# taz.de -- Fluchthelferin Uniform
       
       > Für 28.000 Euro bekommt eine iranische Familie Visa nach Deutschland.
       > Offenbar kein Einzelfall. Im Zentrum des Korruptionsfalles steht
       > mutmaßlich ein Bundeswehrsoldat von der Hamburger Führungsakademie
       
 (IMG) Bild: Hier werden deutsche und ausländische Führungskräfte ausgebildet
       
       Aus Hamburg Stefan Buchen
       
       Die Bundespolizei in Hamburg hat ungewöhnliche Gäste an diesem 24. Mai
       2017. Nacheinander erscheinen in der Abteilung für Kriminalitätsbekämpfung
       sieben ausländische Offiziere zur Zeugenvernehmung. Sie stammen aus dem
       Irak, aus Kuwait und Saudi-Arabien. Den sieben ist gemein, dass sie alle an
       einem Offizierslehrgang der Führungsakademie der Bundeswehr im Hamburger
       Vorort Nienstedten teilnehmen.
       
       Jeder der sieben wird eine knappe Stunde von den Ermittlern der
       Bundespolizei vernommen. Jeder bekommt Fotos von einer oder von mehreren
       Personen vorgelegt und wird befragt: Ob sie die Personen auf den Fotos
       kennen. Ob das ihr Neffe, ob dies ihre Nichten seien oder sonst wie
       Verwandte, Verschwägerte oder Bekannte. Die sieben ausländischen Offiziere
       haben auf all diese Fragen nur eine Antwort: Nein.
       
       Ende Juli 2018. Ein heißer Sommertag am idyllischen Mittellauf der Sieg.
       Aus dem offenen Fenster im Erdgeschoss eines Mietshauses strömt ein Duft
       von Dillreis, wie er im Iran gern gegessen wird. Die taz kommt unangemeldet
       am späten Vormittag. Eine iranischen Frau um die vierzig in Bermuda-Shorts
       bittet den Reporter höflich ins Wohnzimmer, serviert ein persisches
       Erfrischungsgetränk und entschuldigt sich. Sie müsse sich um die Küche
       kümmern. Aber ihr Mann komme gleich vom Deutschkurs.
       
       Der Mann kommt nach einer halben Stunde. Auch er trägt Bermuda-Shorts.
       Warum geht man mit knapp 50 Jahren in ein neues Land? Tja, er sei im Iran
       Bergbau-Ingenieur gewesen, eigentlich eine gute Stellung. Aber man habe
       nicht mehr dort leben wollen. Alles sei so teuer geworden. Man habe an die
       Zukunft der Kinder gedacht. Ein dreizehnjähriger Sohn und eine
       neunzehnjährige Tochter kommen hinzu. Der Junge ist schüchtern, das Mädchen
       spricht fließend deutsch, nach nur zwei Jahren. Sie besucht das örtliche
       Gymnasium. „Ich möchte Ärztin werden“, sagt sie.

### Bereitgestellte Einträge
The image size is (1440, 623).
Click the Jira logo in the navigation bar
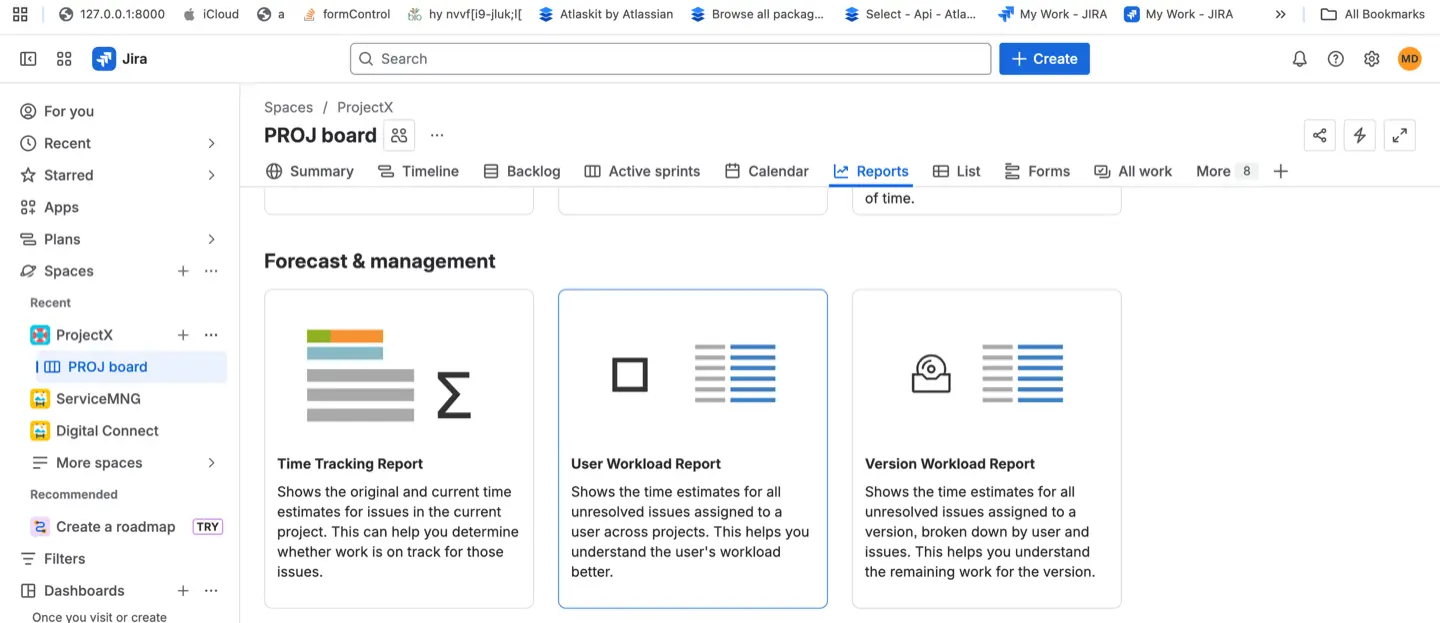pyautogui.click(x=120, y=59)
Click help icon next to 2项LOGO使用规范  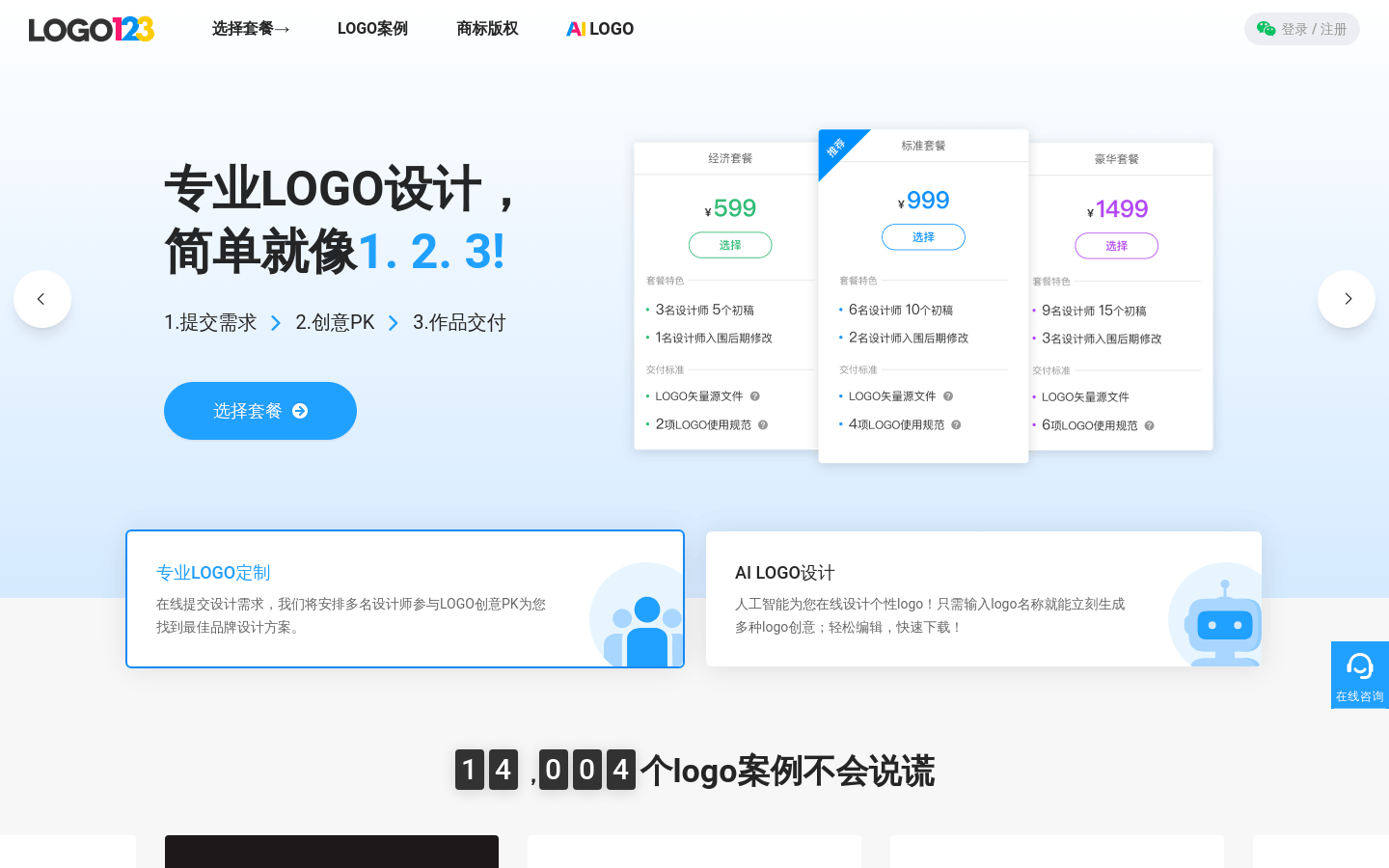point(763,425)
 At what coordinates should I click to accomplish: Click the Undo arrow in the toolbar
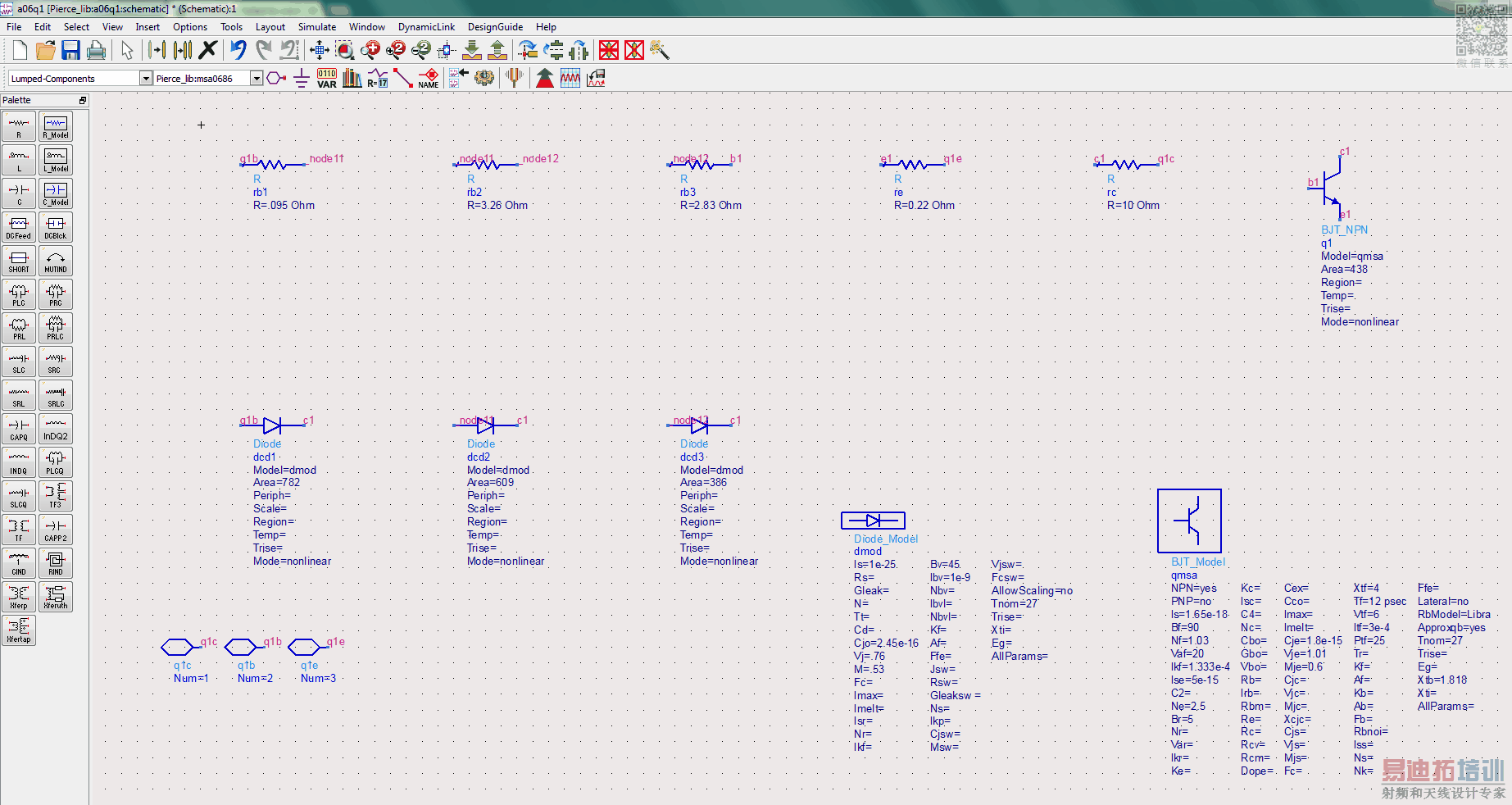tap(238, 51)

### Was zu tun ist
Führe den Bericht über den Visa-Korruptionsfall an der Hamburger Führungsakademie der Bundeswehr im Anschluss an seinen letzten Satz weiter.

### Antwort zur Aufgabe
       
       Mit dem Asylantrag laufe alles gut. Man sei zum Christentum konvertiert,
       sagt der Vater. Über die Details, wie sie es nach Deutschland geschafft
       haben, will der Mann nicht reden. Nur so viel: Rund 28.000 Euro habe er für
       die Papiere bezahlt. Und ja: die deutsche Polizei habe eines Tages die
       Wohnung gestürmt und Mobiltelefone beschlagnahmt. Aber die habe man schon
       zurückbekommen.
       
       An die Details gelangt die taz auf anderem Wege, ohne der Familie zu nahe
       zu treten. Die Mutter der Familie hat sich offenbar als Nichte eines
       kuwaitischen Militärs ausgegeben, der an der Führungsakademie der
       Bundeswehr in Hamburg einen einjährigen Lehrgang absolvierte. Um ein Visum
       für Deutschland zu bekommen, hat die iranische Familie wohl so getan, als
       habe der kuwaitische Onkel sie zu einem Besuch in Deutschland eingeladen.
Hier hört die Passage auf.